Apollo’s Fire goes intimate with winter concert and conversation
I give. What’s a theorbo? For that matter, what’s a “serata?” Apollo’s Fire, a Knight Arts grantee, in its winter concert, “The Intimate Vivaldi,” is the place to find the answers.
Actually a theorbo is a plucked string instrument and belongs in the lute family, but had its origins apparently in the need for its bass range of notes to build operatic scores. And “serata” is an Italian word relating to evening hours, but in Apollo’s Fire’s context, it is a cozy, intimate evening with friends gathered around to listen to music and share the experience with one another.
Those two notions kind of sum up what this fabulous Baroque orchestra, which plays period instruments like the theorbo, has in store for Akron music lovers at the end of this month.
As artistic director Jeannette Sorrell put it, “I wanted to schedule something to warm the soul – an intimate evening evoking the kind of musical gathering of family and friends that you’d find in an 18th-century parlor” and add to that “a sense of celebrating life and friendship through music, which is so strong in the Italians, and in Vivaldi’s music.”

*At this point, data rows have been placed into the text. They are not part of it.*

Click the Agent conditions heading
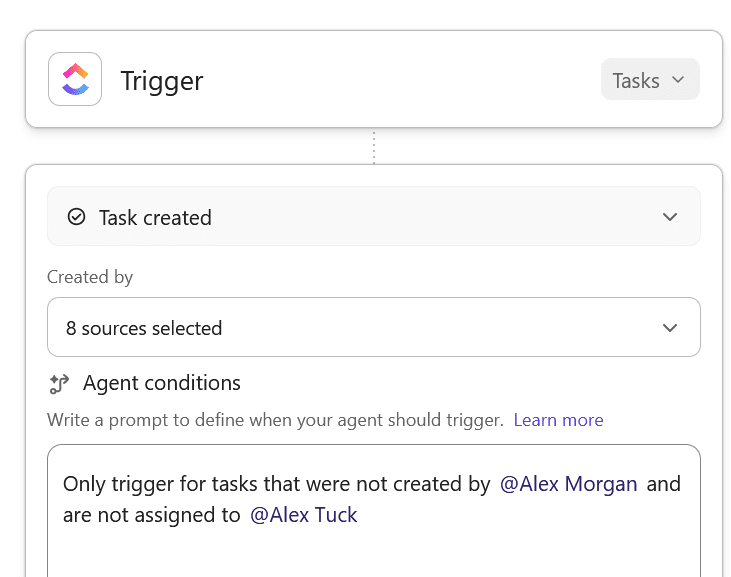This screenshot has height=577, width=731. point(162,383)
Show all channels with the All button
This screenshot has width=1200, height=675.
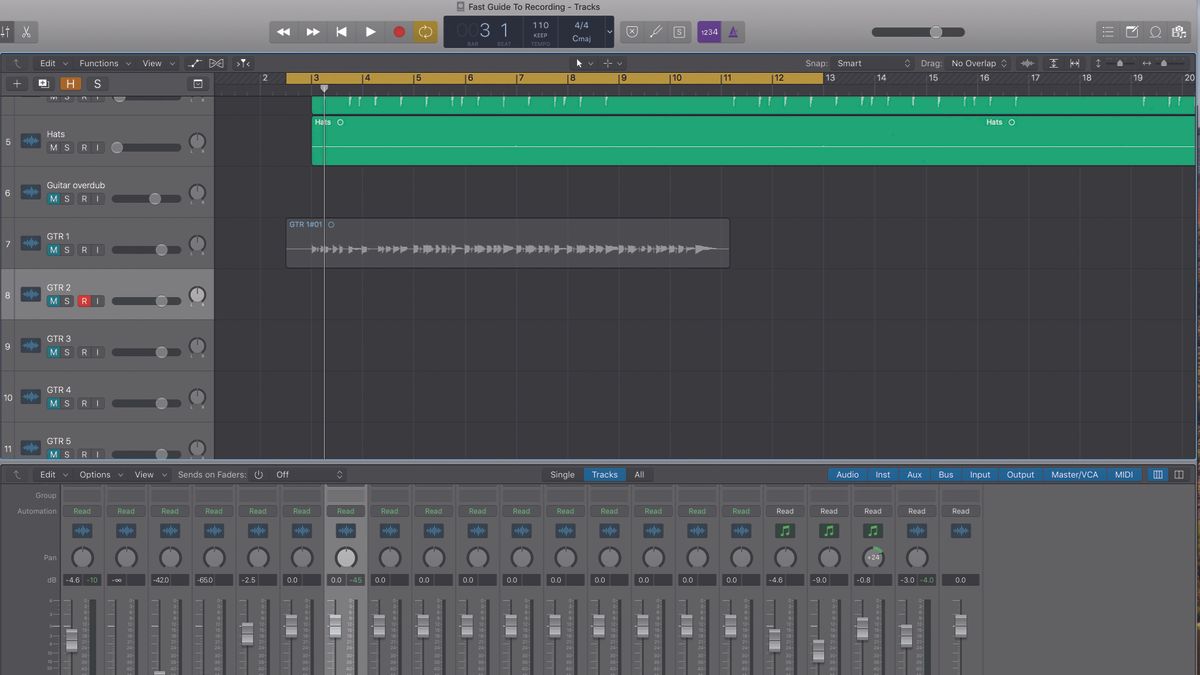(x=640, y=474)
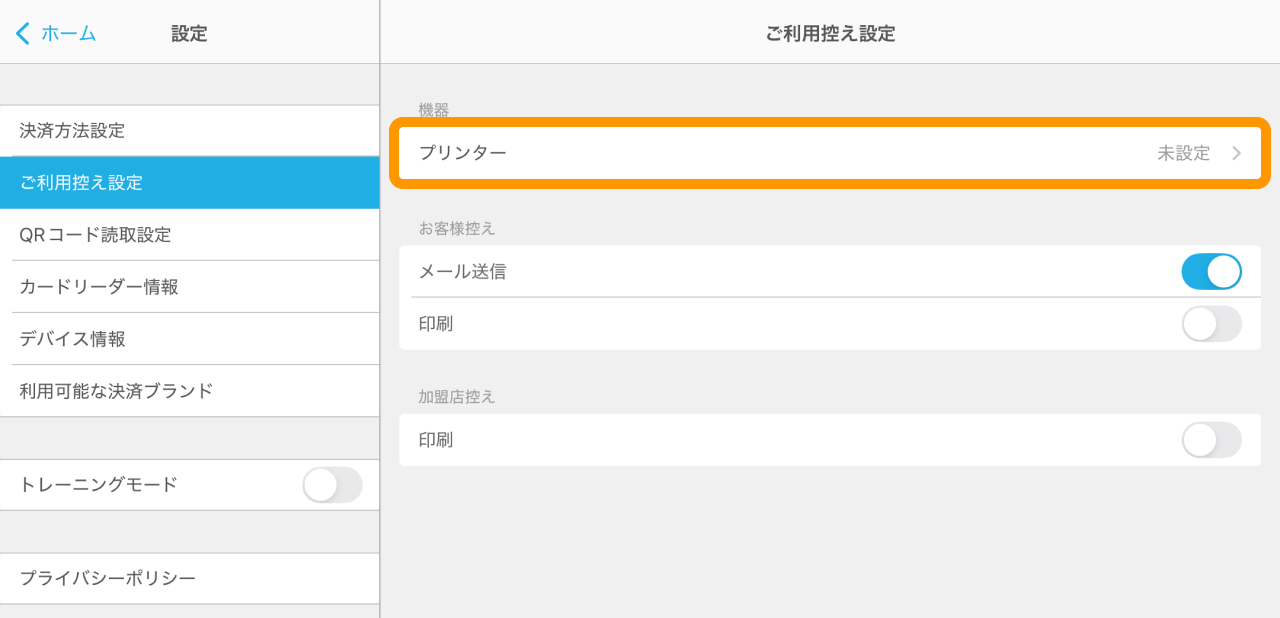Enable 加盟店控え 印刷 toggle
The width and height of the screenshot is (1280, 618).
1211,440
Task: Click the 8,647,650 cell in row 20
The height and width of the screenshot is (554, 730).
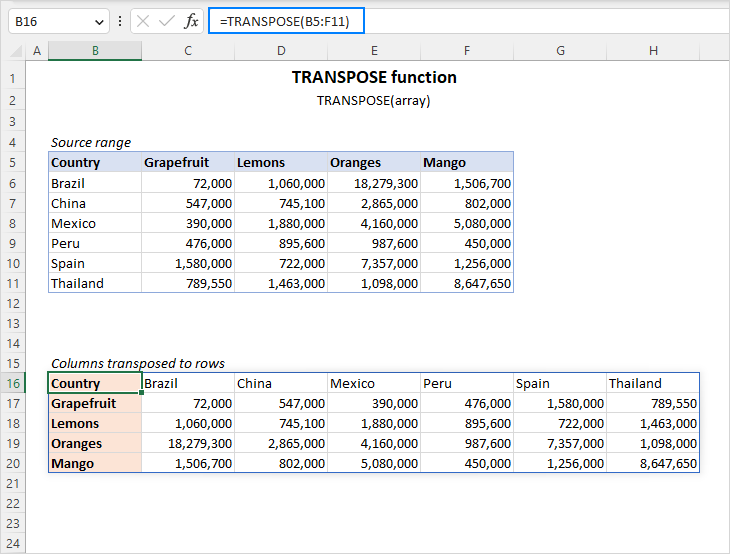Action: [x=653, y=463]
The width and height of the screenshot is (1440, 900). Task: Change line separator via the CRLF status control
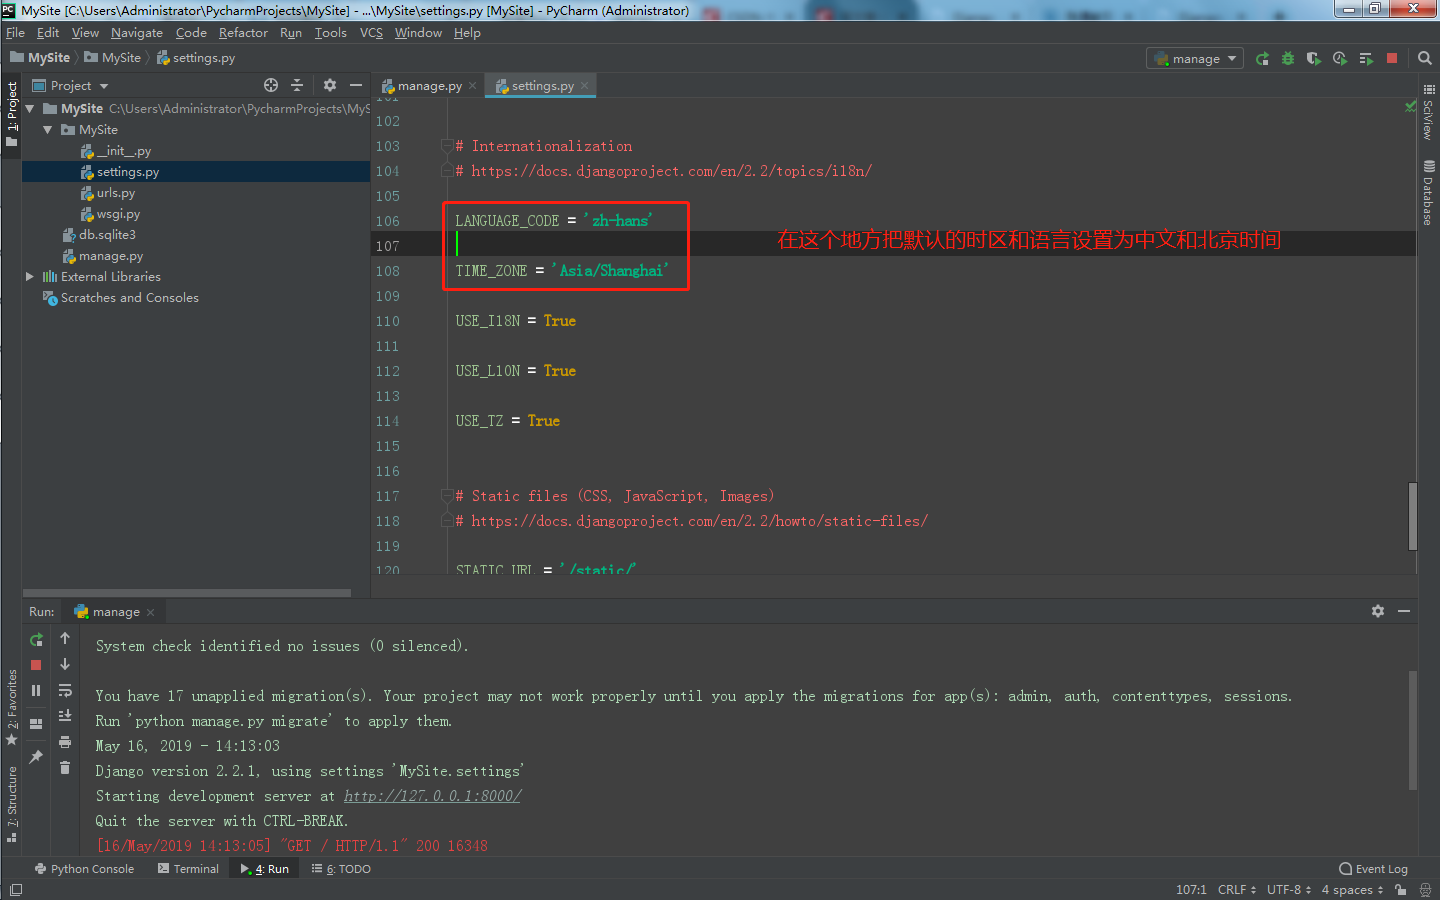[1236, 889]
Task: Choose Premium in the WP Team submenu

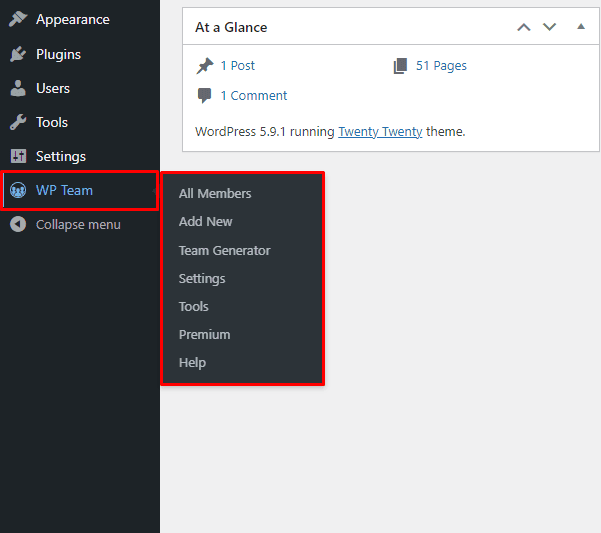Action: pos(204,334)
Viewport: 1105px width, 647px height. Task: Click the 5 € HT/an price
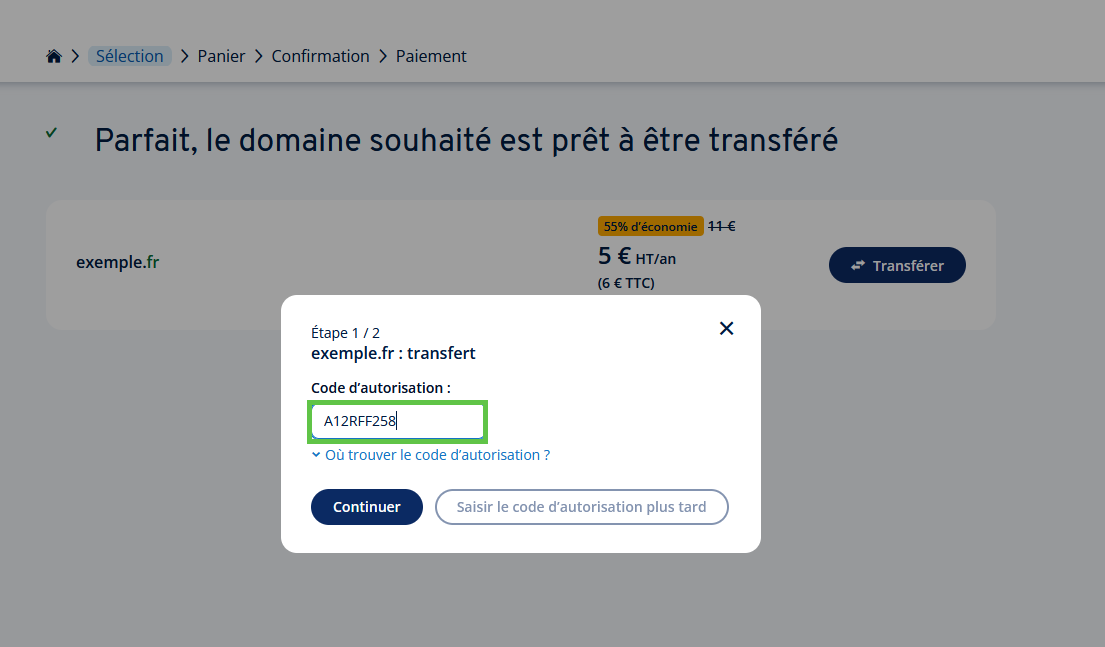coord(637,257)
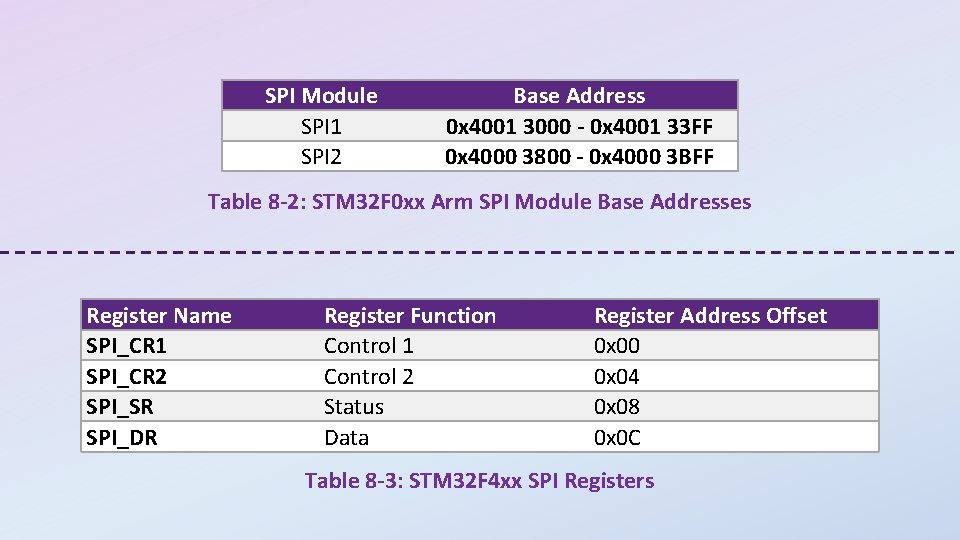
Task: Select the SPI2 module cell
Action: coord(321,157)
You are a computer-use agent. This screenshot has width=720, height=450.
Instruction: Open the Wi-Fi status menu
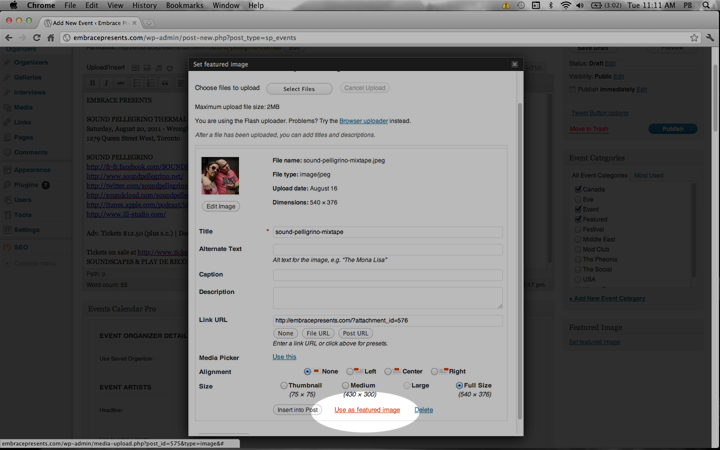point(566,5)
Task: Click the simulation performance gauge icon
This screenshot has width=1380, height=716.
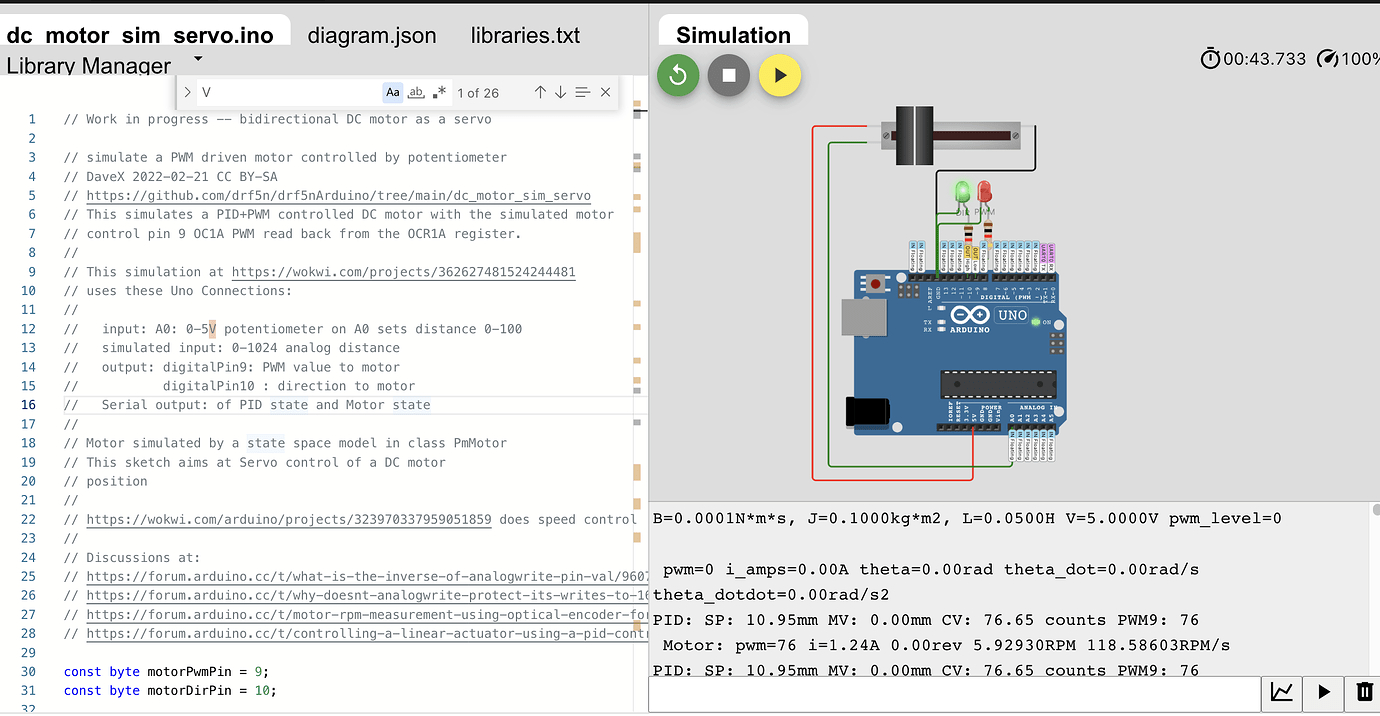Action: click(1328, 58)
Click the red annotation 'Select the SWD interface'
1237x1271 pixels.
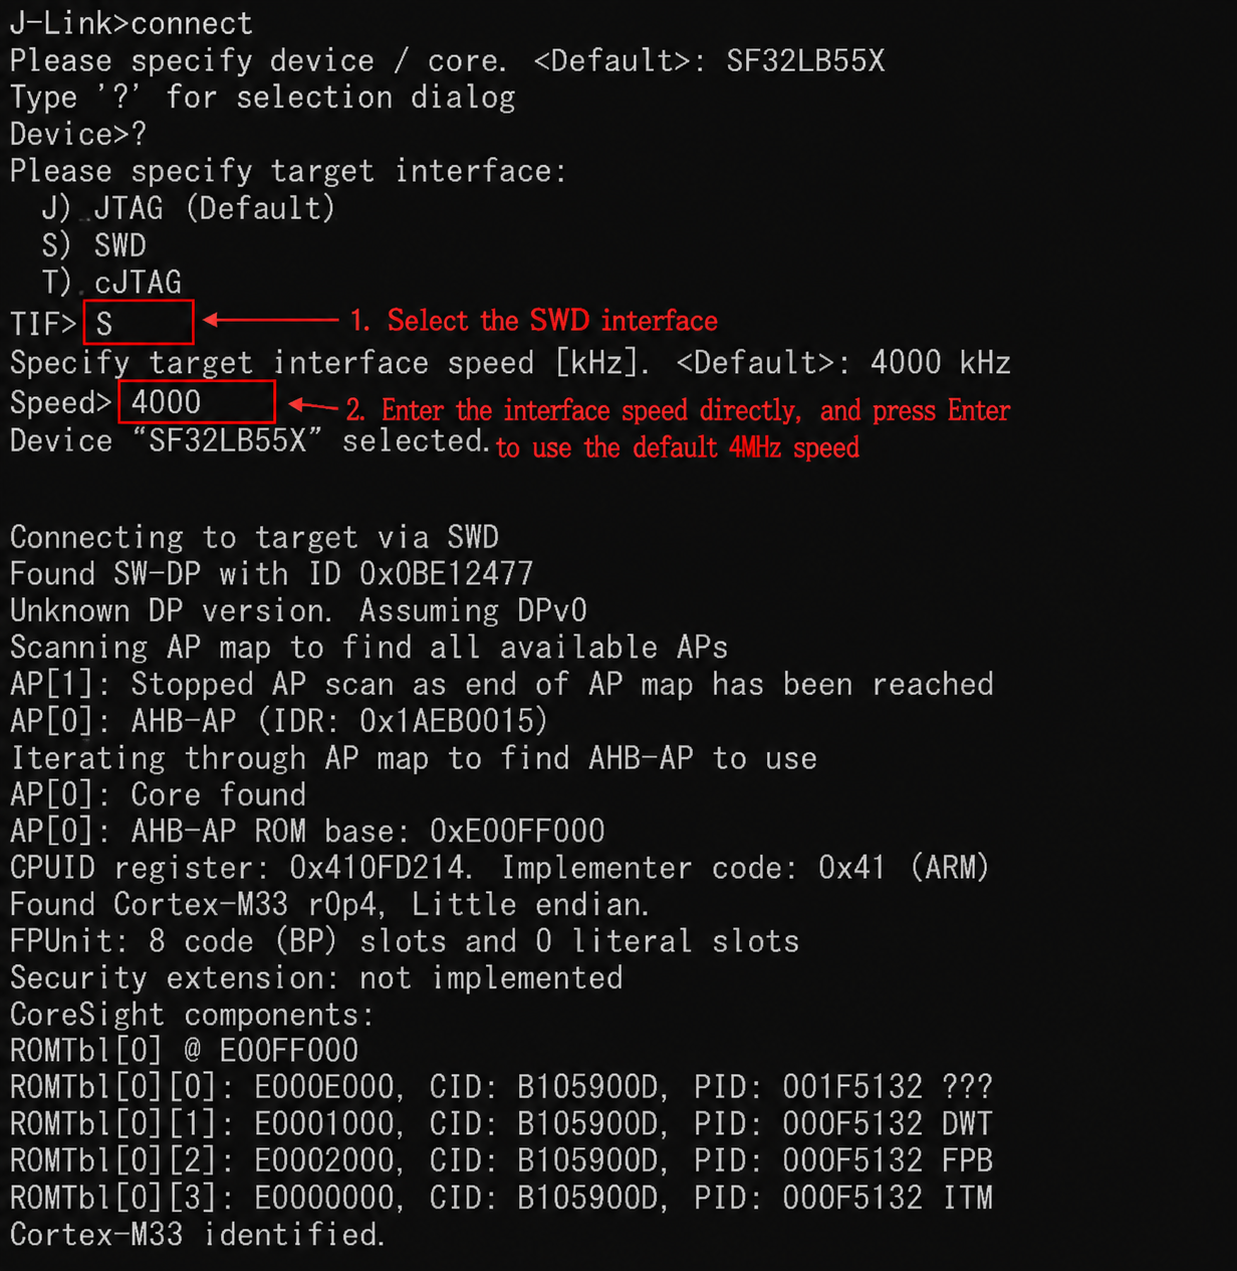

To pull it all off, Sorrell has put together famed lutenist Ronn McFarlane, who will co-direct the concert with regular AF violinist and audience favorite Olivier Brault. Other players are Johanna Novom on violin, Kristen Linfante on viola, Rene Schiffer on cello, and William Simms on theorbo and guitar.
Musical offerings for the evening include the virtuosic music of Vivaldi in the “Concerto in D major for lute and strings,” his “Concerto in C for strings and continuo,” “Trio in G minor for violin and lute” and two triosonatas for lute and violin.
Dueling violinists pair with dueling theorbos in the music of Vivaldi’s Italian predecessors, Dario Castello (“Sonata concertata no. 10”) and Biagio Marini in an as-yet unannounced triosonata.
Johanna Novom, violinist. Photo by Jackie Mathey
In the same vein, the Apollo’s Fire grouping will perform Giovanni Zamboni’s “Sonata no. 9 in C minor for Lute solo.” Focusing on the lute makes a bunch of sense since, it is reported, that by the end of the 18th century, more than 40,000 pieces had been written for this presumed “celestial instrument.”
Ronn McFarlane, lutenist. Photo by Jackie Mathey
“The Intimate Vivaldi” concert will kick off Apollo’s Fire’s new Fireside Series. In Sorrell’s words, “The musicians and I often chat about the music when we’re backstage, or during a coffee break. These discussions can get pretty lively, and I thought it would be fun to bring the audience a bit more into our world, by enlarging the circle of the conversation.” And so they will.
Apollo’s Fire will present “The Intimate Vivaldi” at 7:30 p.m. on Thursday, January 31 at Fairlawn Lutheran Church, 3415 W. Market St., Akron; 216-320-0012; www.apollosfire.org. Tickets are $21 (free for students).